begin LISTED ENTRIES
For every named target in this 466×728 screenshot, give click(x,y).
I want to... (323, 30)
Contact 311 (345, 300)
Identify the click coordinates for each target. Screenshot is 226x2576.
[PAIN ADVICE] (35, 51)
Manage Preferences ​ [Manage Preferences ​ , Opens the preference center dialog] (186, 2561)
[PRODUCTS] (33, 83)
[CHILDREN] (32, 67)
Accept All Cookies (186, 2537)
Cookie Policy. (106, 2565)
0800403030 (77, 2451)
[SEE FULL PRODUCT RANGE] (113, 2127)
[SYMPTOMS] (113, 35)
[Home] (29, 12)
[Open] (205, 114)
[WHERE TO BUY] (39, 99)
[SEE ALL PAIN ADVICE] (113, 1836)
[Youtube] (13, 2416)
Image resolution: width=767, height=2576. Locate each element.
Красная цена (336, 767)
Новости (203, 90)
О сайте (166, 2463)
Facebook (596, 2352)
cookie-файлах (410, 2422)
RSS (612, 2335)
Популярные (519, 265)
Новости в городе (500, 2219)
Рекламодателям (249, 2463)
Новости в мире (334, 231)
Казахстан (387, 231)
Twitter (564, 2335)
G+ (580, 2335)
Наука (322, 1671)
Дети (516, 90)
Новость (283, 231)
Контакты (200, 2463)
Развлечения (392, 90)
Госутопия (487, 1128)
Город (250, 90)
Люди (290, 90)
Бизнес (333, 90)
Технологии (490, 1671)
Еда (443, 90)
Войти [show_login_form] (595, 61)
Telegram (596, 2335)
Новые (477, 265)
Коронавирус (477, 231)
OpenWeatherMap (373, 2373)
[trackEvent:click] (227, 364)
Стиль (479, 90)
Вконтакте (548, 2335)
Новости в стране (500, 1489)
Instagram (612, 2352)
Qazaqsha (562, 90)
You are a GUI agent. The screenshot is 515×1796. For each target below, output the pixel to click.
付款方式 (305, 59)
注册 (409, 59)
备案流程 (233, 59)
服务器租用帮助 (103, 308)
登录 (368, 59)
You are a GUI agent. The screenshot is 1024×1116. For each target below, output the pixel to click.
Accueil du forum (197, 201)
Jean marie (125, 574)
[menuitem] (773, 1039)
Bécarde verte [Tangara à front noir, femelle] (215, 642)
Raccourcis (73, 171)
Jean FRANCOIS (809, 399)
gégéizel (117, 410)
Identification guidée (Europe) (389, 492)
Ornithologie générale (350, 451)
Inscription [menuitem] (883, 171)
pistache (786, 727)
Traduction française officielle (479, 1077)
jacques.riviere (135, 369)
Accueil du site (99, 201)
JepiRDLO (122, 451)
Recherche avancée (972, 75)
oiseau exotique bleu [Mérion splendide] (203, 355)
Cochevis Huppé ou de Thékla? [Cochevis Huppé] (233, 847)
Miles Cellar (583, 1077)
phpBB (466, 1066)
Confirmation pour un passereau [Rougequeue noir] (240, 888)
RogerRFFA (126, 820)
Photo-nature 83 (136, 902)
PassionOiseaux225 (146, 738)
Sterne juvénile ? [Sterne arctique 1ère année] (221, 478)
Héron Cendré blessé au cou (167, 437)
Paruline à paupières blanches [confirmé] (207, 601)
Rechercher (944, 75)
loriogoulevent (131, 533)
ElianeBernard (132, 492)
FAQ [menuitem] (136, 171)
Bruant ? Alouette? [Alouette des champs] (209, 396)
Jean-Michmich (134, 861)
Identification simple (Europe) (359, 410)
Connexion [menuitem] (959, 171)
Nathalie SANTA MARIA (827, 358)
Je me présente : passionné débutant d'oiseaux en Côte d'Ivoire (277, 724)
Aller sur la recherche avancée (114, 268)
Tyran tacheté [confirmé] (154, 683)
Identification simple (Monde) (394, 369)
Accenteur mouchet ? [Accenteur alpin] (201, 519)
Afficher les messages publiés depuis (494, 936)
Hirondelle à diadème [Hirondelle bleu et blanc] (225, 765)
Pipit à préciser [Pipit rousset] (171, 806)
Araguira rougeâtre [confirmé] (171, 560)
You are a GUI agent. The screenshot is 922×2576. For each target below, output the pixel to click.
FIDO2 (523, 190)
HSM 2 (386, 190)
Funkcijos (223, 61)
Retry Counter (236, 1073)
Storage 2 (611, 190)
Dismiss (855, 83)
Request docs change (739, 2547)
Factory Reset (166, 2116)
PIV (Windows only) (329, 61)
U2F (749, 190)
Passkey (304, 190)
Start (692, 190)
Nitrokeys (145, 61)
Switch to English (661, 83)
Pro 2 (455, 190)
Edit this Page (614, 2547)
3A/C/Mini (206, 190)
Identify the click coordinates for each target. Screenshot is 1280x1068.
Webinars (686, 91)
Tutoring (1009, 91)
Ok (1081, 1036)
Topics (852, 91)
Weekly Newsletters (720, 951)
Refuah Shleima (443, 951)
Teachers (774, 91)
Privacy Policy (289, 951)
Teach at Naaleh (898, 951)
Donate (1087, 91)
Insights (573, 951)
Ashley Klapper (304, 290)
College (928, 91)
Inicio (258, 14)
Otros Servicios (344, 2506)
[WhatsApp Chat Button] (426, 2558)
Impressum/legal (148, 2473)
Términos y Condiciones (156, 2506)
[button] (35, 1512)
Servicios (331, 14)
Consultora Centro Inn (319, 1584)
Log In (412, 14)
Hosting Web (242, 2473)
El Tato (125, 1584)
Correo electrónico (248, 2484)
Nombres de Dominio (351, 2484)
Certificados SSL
end LISTED ENTRIES
■ **AIM OF THE TASK**
Pick out every row above that contains the string "agent", and copy each one in full. Treat uppercase and lowercase letters as different.

■ **SOLUTION BELOW**
You are a GUI agent. The screenshot is 515×1796. For each target below, output the pixel to click.
You are a GUI agent. The screenshot is 1024×1116. For each target below, output the pixel to click.
You are a GUI agent. The screenshot is 922×2576. For each target below, output the pixel to click.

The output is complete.